Beyond the North Wind: The Fall and Rise of the Mystic North
“The North” is simultaneously a location, a direction, and a mystical concept. Although this concept has ancient roots in mythology, folklore, and fairy tales, it continues to resonate today within modern culture. McIntosh leads readers, chapter by chapter, through the magical and spiritual history of the North, as well as its modern manifestations, as documented through physical records, such as runestones and megaliths, but also through mythology and lore.

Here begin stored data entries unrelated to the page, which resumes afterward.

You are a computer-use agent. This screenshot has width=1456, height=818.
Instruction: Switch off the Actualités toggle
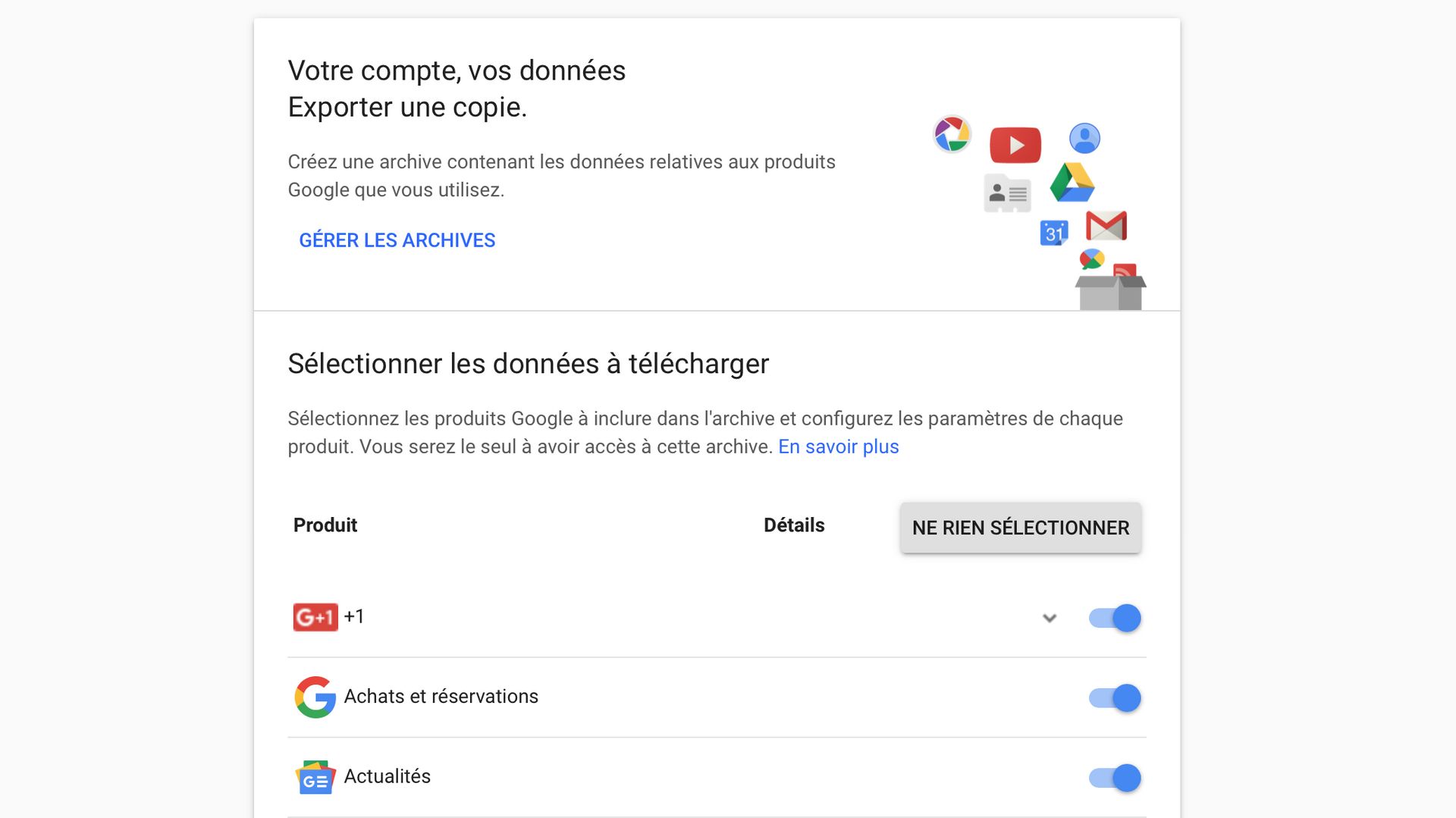[1115, 778]
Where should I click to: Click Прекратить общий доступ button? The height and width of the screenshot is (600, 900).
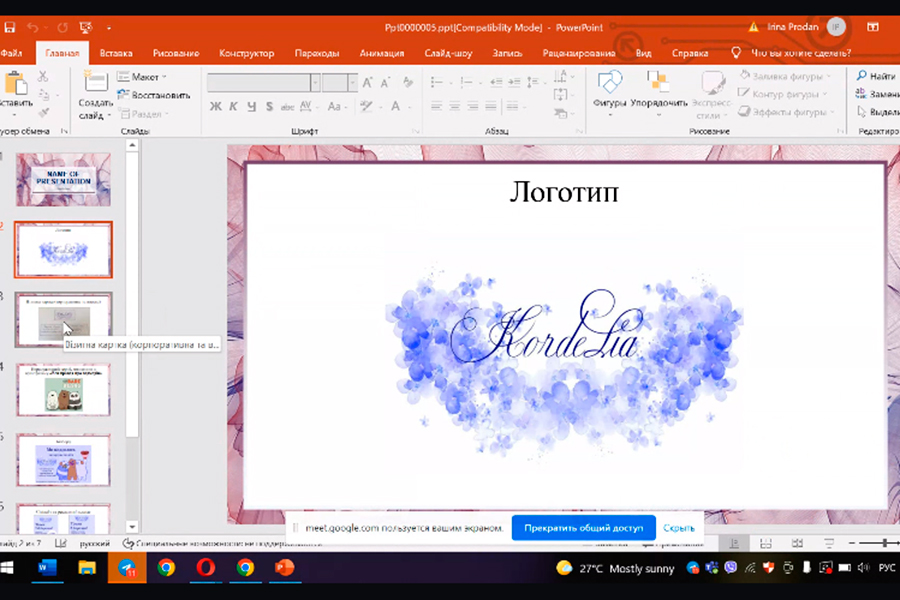[583, 527]
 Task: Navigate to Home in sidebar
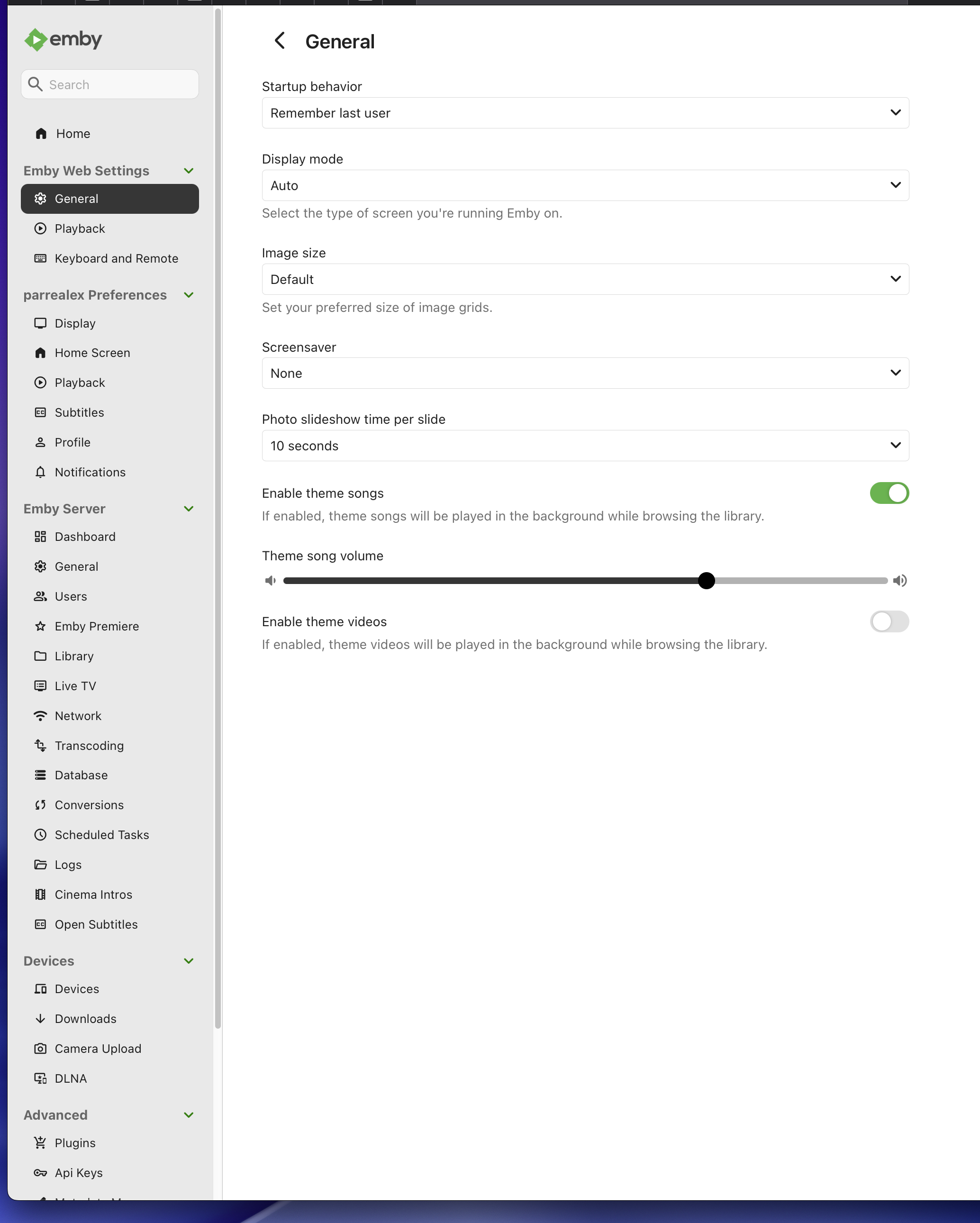coord(73,134)
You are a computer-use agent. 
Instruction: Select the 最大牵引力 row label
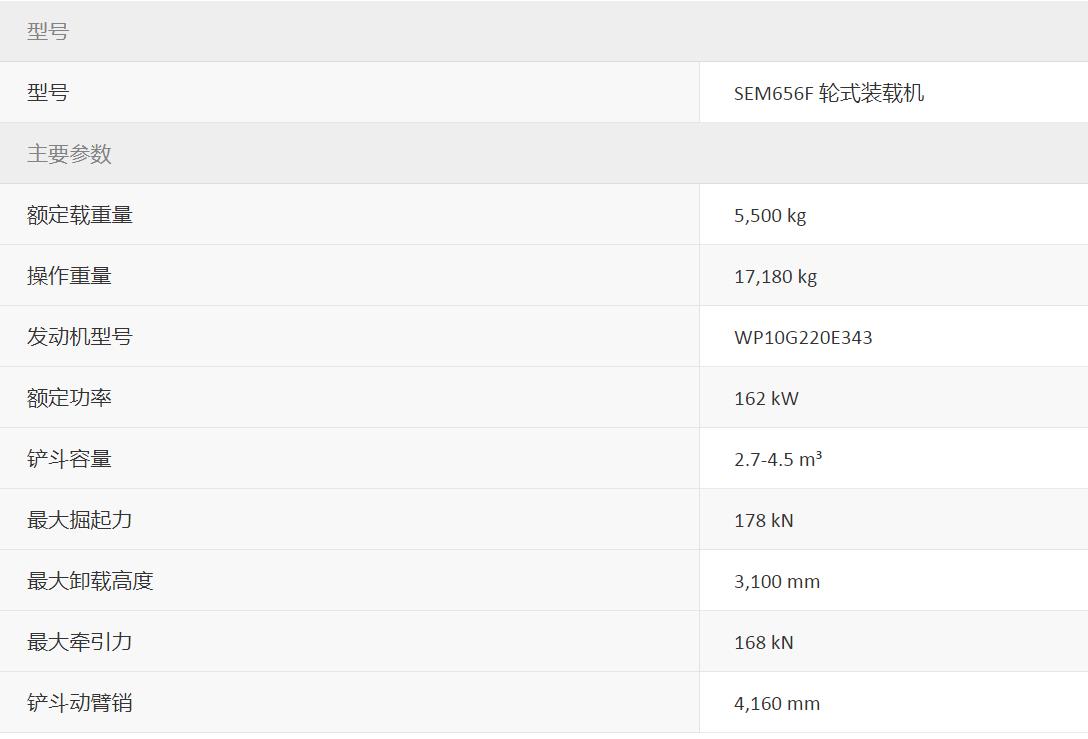(x=80, y=642)
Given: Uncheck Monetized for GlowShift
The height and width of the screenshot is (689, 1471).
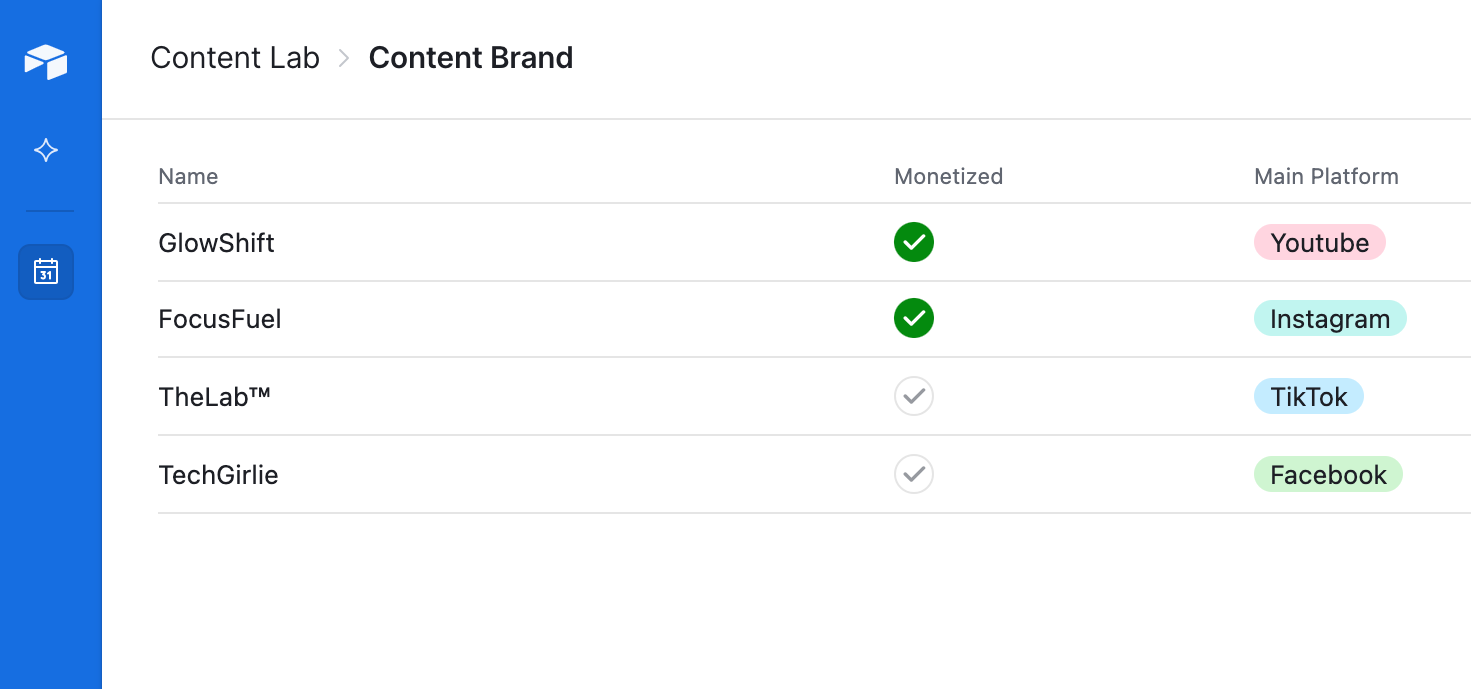Looking at the screenshot, I should point(914,242).
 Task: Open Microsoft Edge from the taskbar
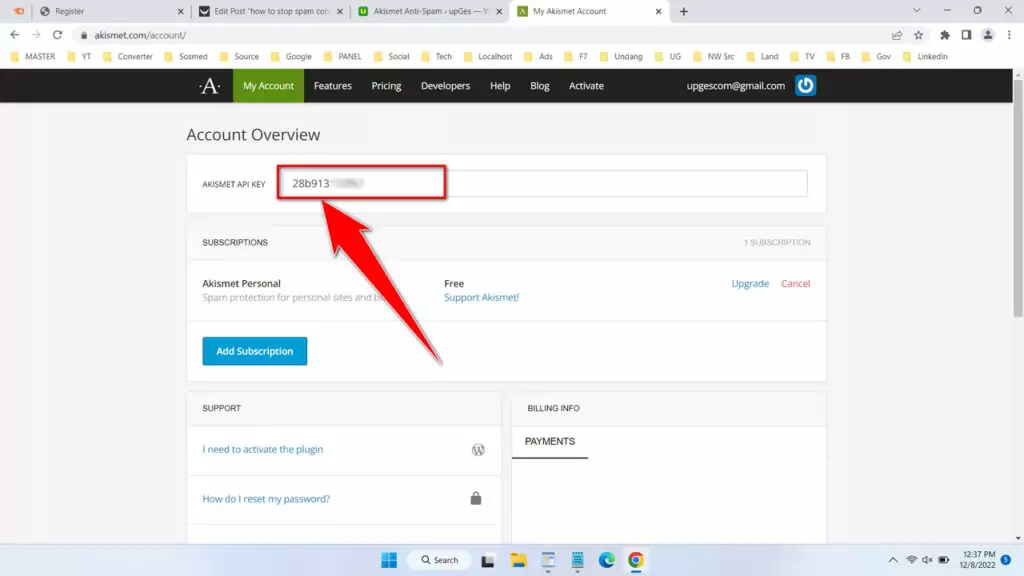[x=606, y=560]
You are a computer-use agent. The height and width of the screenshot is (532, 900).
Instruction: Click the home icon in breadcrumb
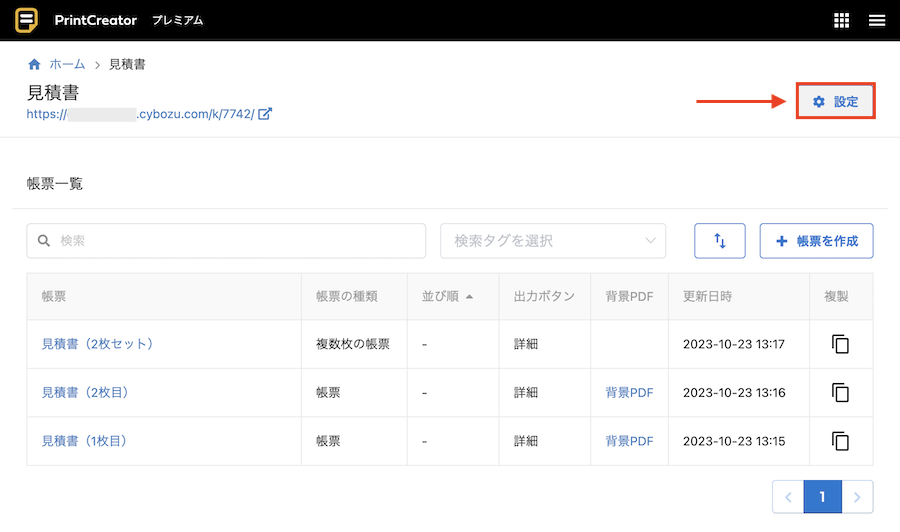coord(34,64)
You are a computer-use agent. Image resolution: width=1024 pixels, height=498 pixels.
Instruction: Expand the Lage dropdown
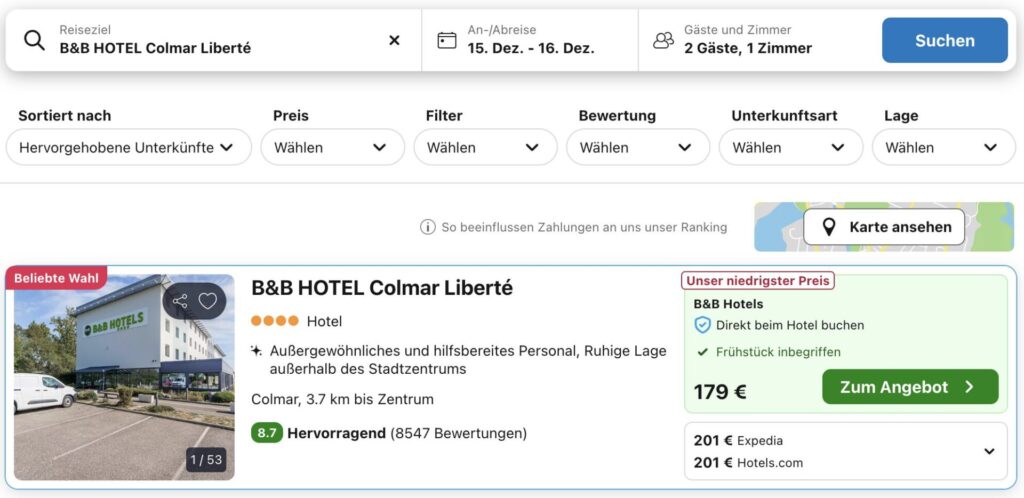943,147
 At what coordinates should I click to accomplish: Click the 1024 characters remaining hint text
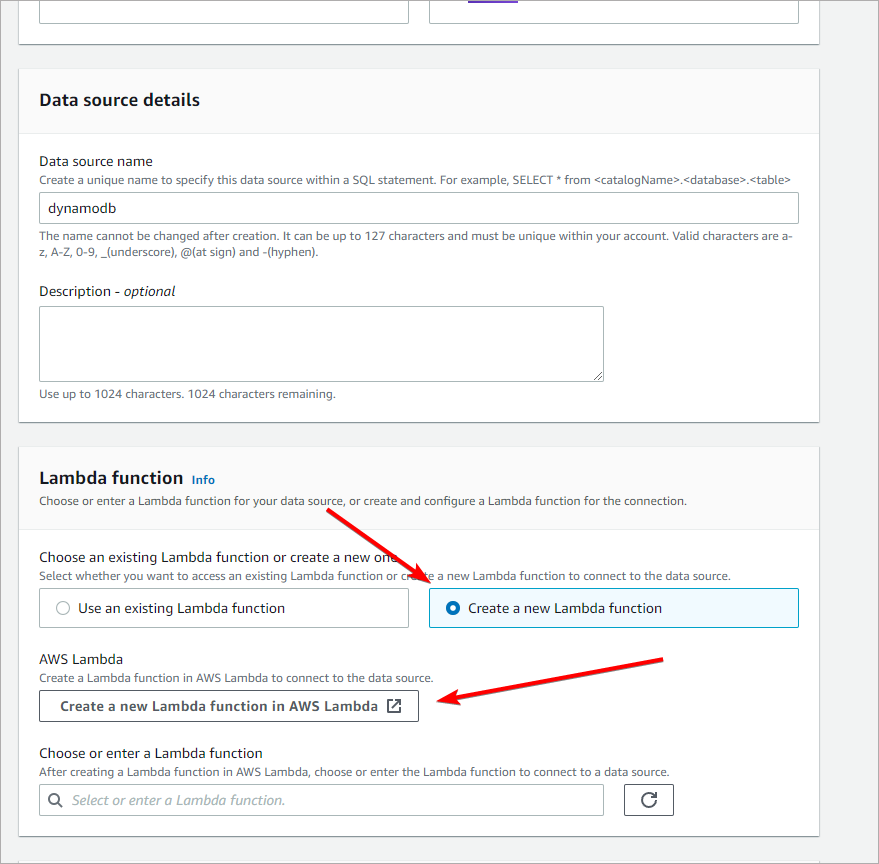coord(188,394)
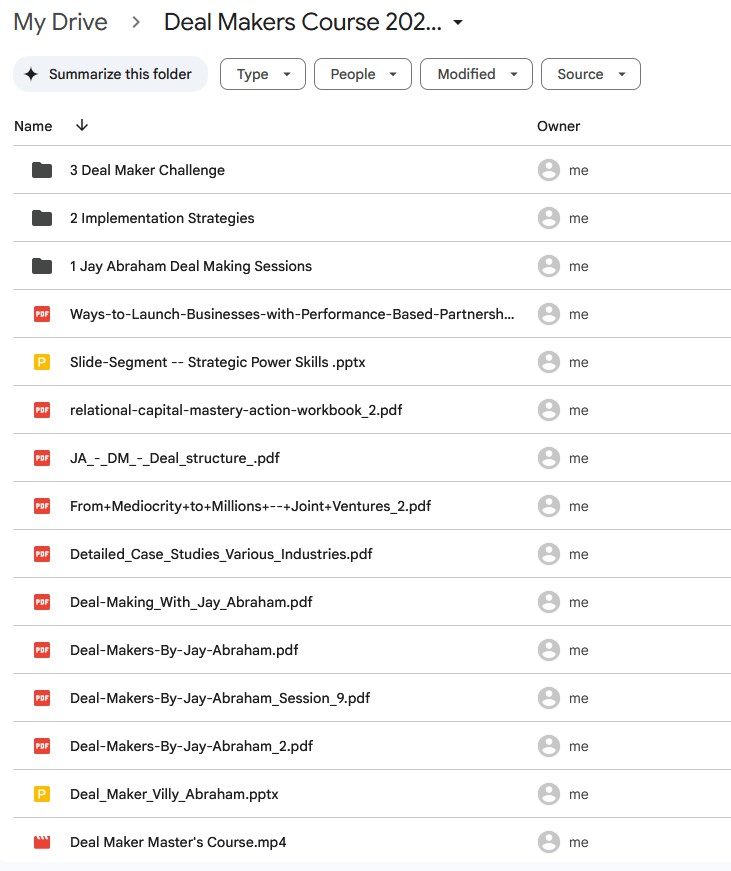Click owner avatar on Detailed_Case_Studies row

point(548,554)
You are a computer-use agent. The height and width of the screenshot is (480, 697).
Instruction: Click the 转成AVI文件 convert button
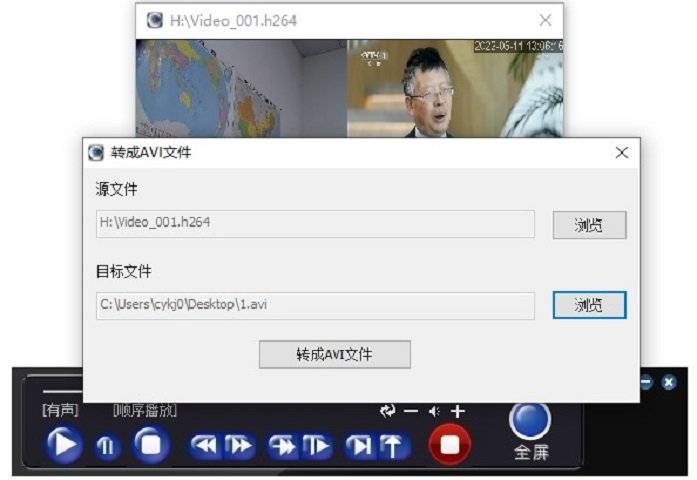point(334,354)
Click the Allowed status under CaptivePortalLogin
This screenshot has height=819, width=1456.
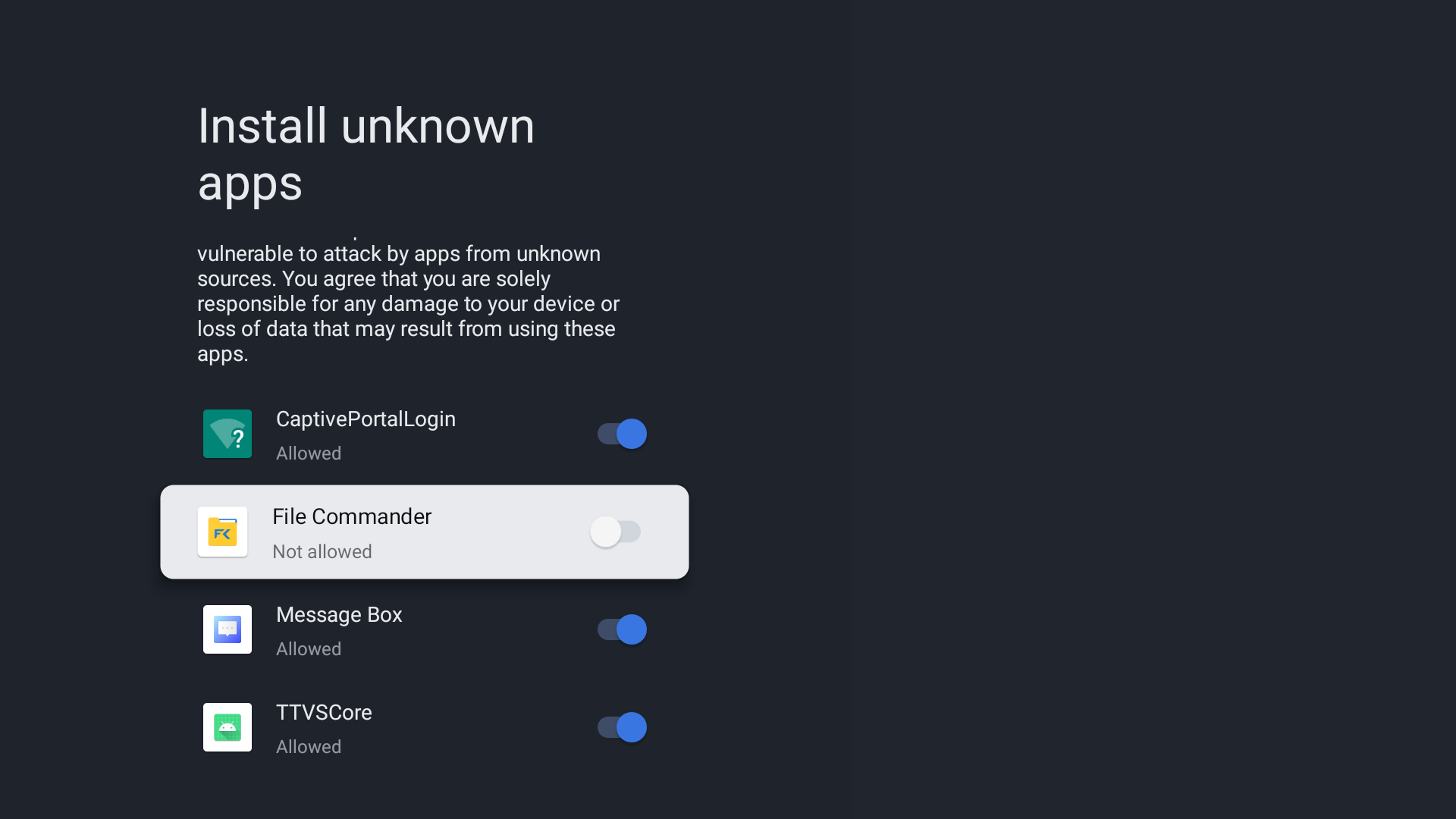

This mythic conception of a unique, powerful, and mysterious Northern civilization was known to the Greeks as “Hyberborea”—the “Land Beyond the North Wind”—which they considered to be the true origin place of their god, Apollo, bringer of civilization. Through the Greeks, this concept of the mythic North would spread throughout Western civilization.
In addition, McIntosh discusses Russian Hyperboreanism, which he describes as among “the most influential of the new religions and quasi-religious movements that have sprung up in Russia since the fall of Communism” and which is currently almost unknown in the West.
Christopher McIntosh is a writer and historian specializing in the esoteric traditions of the West. He was for several years on the faculty of the Centre for the Study of Esotericism at Exeter University. He is the author of many books including Gardens of the Gods. He holds a DPhil in history from Oxford, a degree in German from London University, and a diploma in Russian from the United Nations Language School. Christopher has a long-standing interest in nature-oriented belief systems and in particular the Nordic Heathen movement. He lives in Lower Saxony, North Germany.
Hilmar Örn Hilmarsson is the Allsherjargoði (high priest) of the Ásatru community of Iceland. He is an internationally celebrated musician and a composer of film music, who has written the scores for such films as Children of Nature, Cold Fever, and In the Cut.